The one-point safety is a play so rare and so unusual that it has never occurred during an NFL game.
What is a one-point safety?
Simply put, if you are attempting an extra point and a safety occurs, the team scoring the safety is awarded one point.
How could this happen?
For as simple as it sounds, it looks really weird. There have only been a couple of instances of one-point safeties in college football. Here is how a one-point safety was scored in the 2013 Fiesta Bowl between Kansas State and Oregon:
Oregon scored a touchdown and lined up to kick an extra point:
Kansas State blocked the kick:
A Kansas State player picked up the ball and ran backward into the end zone:
The Kansas State player fumbled the ball, another Kansas State player picked it up and then was tackled inside his own end zone.

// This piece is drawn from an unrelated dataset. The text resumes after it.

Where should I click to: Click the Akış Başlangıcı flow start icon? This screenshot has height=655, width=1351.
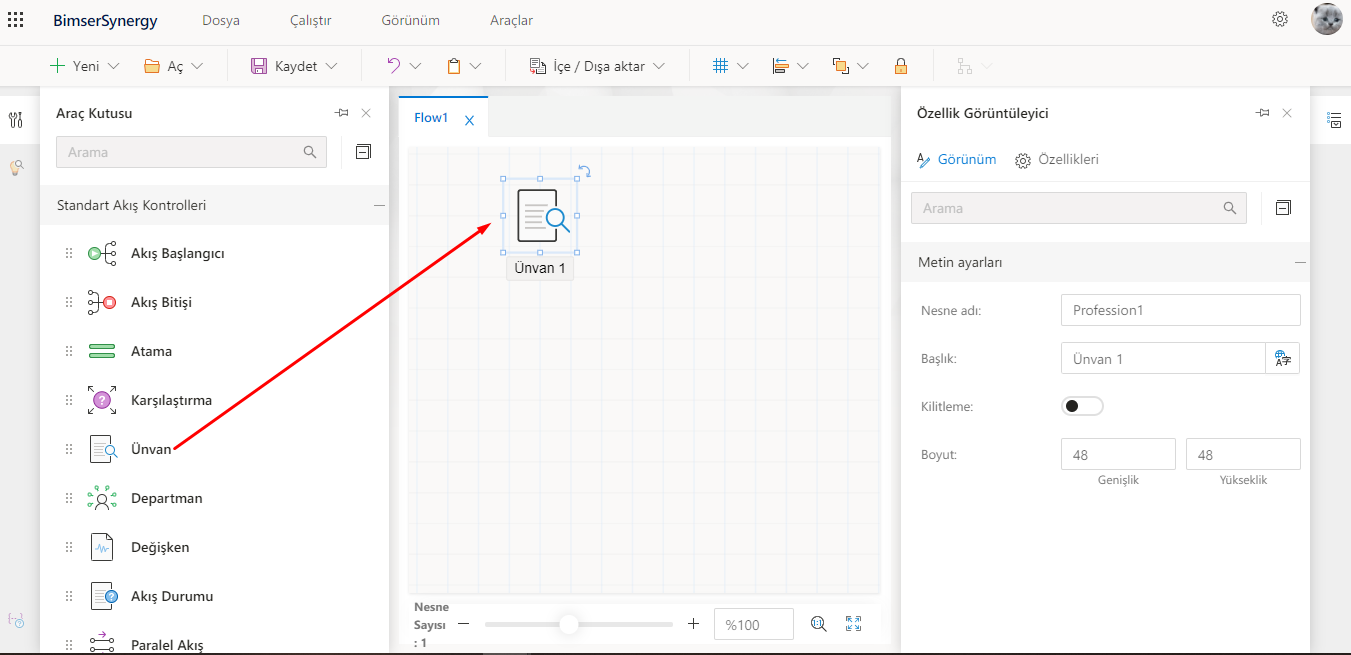pos(102,254)
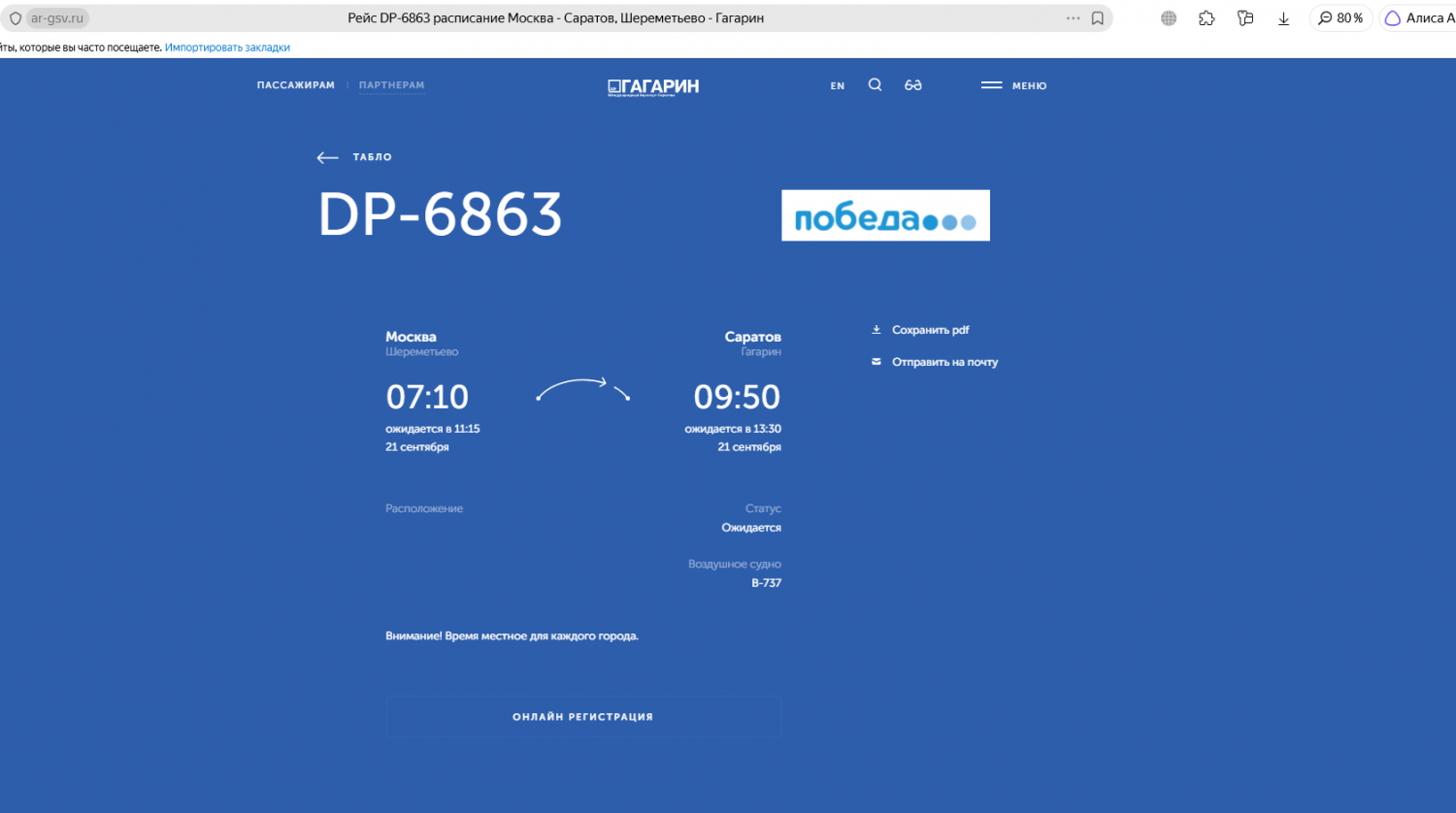Select the ПАССАЖИРАМ tab

pyautogui.click(x=296, y=85)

After much deliberation, the referee awarded a one-point safety to Oregon.
Bill Snyder is still confused about this ruling.
When else has this happened?
A one-point safety was scored during this Texas vs. Texas A&M game in 2004. Broadcaster Brad Nessler was on the call for this game, and he had no clue what was going on. Neither did coaches, players, referees, or the scorekeeper, for that matter.
Fun fact: Brad Nessler was also on the call for the 2013 Fiesta Bowl. He has, therefore, called both of the televised one-point safeties that have occurred in recent history.
Why hasn’t a one-point safety happened in the NFL?
Until a rule change in 2015, an extra point play was ruled dead if the defense gained possession of the ball. This would make it virtually impossible to score a one-point safety because as soon as a defender picked up the ball, the referee would blow the play dead.
What should we do if a one-point safety happens in an NFL game?
HEAD TO YOUR NEAREST FALLOUT SHELTER. PROTECT YOURSELF AND YOUR LOVED ONES. INVEST IN NON-PERISHABLE FOOD ITEMS. THE END TIMES ARE NEAR.